Be careful: we are at the center of the visible Universe (visible to us), because everywhere we look we see galaxies rushing away from us, and younger and younger galaxies farther and farther away. But this is exactly what would happen if the Universe were uniform, infinite, and expanding -- and every observer would see the same thing.

The Cosmological Principle -- which astronomers assume to be correct -- states that all observers in the Universe see the same thing. (This is true only on large scales -- not on the size of people, or planets, or stars, or galaxies, or even clusters of galaxies, but rather on sizes where the Hubble expansion looks smooth and uniform, larger than 10 Mpc or so.) There is no special, preferred place in the Universe. This is the ultimate form of the Copernican Principle.
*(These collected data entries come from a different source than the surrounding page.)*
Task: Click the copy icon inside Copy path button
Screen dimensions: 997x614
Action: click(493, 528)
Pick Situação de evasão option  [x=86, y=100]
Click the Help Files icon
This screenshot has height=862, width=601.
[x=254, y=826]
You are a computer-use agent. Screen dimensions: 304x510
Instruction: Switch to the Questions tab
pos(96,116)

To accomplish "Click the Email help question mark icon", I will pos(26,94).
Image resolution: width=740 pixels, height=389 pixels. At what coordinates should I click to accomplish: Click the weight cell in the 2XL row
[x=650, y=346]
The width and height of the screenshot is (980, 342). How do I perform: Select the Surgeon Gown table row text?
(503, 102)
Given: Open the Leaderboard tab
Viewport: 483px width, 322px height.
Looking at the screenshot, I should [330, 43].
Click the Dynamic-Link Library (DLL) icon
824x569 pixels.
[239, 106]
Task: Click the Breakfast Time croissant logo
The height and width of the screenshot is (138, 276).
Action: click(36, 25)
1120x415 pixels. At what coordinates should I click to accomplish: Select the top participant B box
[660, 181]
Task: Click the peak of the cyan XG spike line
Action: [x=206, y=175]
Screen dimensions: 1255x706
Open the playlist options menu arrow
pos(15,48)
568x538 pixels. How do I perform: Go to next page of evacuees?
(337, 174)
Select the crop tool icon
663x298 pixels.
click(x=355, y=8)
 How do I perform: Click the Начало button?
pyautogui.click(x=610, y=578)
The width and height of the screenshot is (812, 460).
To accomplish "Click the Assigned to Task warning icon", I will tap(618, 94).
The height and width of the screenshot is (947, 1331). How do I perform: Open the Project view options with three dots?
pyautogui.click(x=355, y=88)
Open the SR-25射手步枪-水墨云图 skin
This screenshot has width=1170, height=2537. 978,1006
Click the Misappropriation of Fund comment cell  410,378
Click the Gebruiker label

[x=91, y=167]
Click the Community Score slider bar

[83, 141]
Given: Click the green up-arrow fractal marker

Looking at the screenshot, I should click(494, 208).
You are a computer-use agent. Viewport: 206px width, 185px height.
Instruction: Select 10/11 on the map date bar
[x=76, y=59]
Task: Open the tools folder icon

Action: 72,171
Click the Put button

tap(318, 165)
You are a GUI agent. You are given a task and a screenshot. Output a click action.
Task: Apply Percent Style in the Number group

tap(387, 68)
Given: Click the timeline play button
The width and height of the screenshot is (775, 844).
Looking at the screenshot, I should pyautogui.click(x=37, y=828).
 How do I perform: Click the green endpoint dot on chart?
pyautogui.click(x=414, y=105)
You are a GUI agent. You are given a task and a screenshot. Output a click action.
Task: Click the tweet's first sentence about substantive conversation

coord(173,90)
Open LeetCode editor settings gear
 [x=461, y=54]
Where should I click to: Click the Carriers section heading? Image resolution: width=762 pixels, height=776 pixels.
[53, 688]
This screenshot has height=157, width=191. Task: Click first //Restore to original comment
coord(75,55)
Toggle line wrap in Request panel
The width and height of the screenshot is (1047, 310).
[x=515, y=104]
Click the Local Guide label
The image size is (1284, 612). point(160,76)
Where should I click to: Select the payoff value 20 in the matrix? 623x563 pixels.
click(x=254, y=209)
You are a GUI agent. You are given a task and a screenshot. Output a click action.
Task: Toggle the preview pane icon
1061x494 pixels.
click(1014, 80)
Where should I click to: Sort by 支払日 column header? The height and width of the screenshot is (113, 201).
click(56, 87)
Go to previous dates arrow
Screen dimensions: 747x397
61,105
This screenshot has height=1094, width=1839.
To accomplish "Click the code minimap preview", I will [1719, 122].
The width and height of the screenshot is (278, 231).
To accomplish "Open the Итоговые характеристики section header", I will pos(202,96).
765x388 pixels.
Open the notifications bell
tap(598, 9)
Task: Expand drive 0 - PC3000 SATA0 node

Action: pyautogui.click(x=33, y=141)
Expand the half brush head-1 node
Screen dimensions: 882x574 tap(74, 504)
If the Cosmological Principle is true, then the Universe should be isotropic on those large scales. This means "looks the same in all directions," and to a very high level of precision, the Universe does indeed appear to be isotropic.

3. Other Evidence for the Big Bang

The expansion of the Universe is not the only thing the Big Bang theory has going for it. Two other important pieces of evidence support it strongly:

All the light elements in the Universe (75% H, 23% He, and trace amounts of Be, Li, B, D) appear in just the relative abundances predicted by the Big Bang theory. During the first few minutes of the Universe, when there was nothing but a hot soup of particles, some recipe of nucleosynthesis cooked the particles together, banging this many protons into that many neutrons, until things cooled enough to stop the processes. The products of that recipe are the elements that make up most of the Universe. No theory besides the Big Bang has properly accounted for the observed elemental abundances.
We still see the afterglow of the Big Bang. For the first 0.1 million years after the Big Bang, the Universe was so hot and dense that photons would bounce off of matter before they got very far. About 100,000 years after the Big Bang, well after atomic nuclei had been formed, the expanding Universe finally cooled enough for those nuclei to capture electrons and form neutral atoms of hydrogen. This is called recombination (although it should really be called "combination," since the atoms were never combined to begin with). At that point, photons were suddenly able to fly free: the Universe became transparent.
As we look far away and back in time towards the Big Bang, then, 14 billion light years away, we can see only so far as the time of recombination, 100,000 years after the Big Bang, since the Universe is opaque beyond (earlier than) that point. It looks like a glowing wall that hides the very early Universe from our view -- like the edge of a cloud that surrounds us almost 14 billions light years away. This is called the last scattering surface , the last time in the Universe when photons were scattered by matter. The wall is glowing with a black body spectrum of 2.73 K, so it peaks at about _peak = 1 mm, in the microwave part of the electromagnetic spectrum. This is called the cosmic microwave background (CMB), and its discovery in the 1960's garnered the Nobel Prize in Physics for Arno Penzias and Robert Wilson.

QUESTION: The last scattering surface had a temperature of about 3000 K, so why doesn't it appear like a black body with _peak = .001 mm, just beyond the visible part of the spectrum?

ANSWER: Because the photons from the CMB are redshifted 1000 times by the expansion of the Universe!

No cosmological theory besides the Big Bang has been able to account properly for the CMB.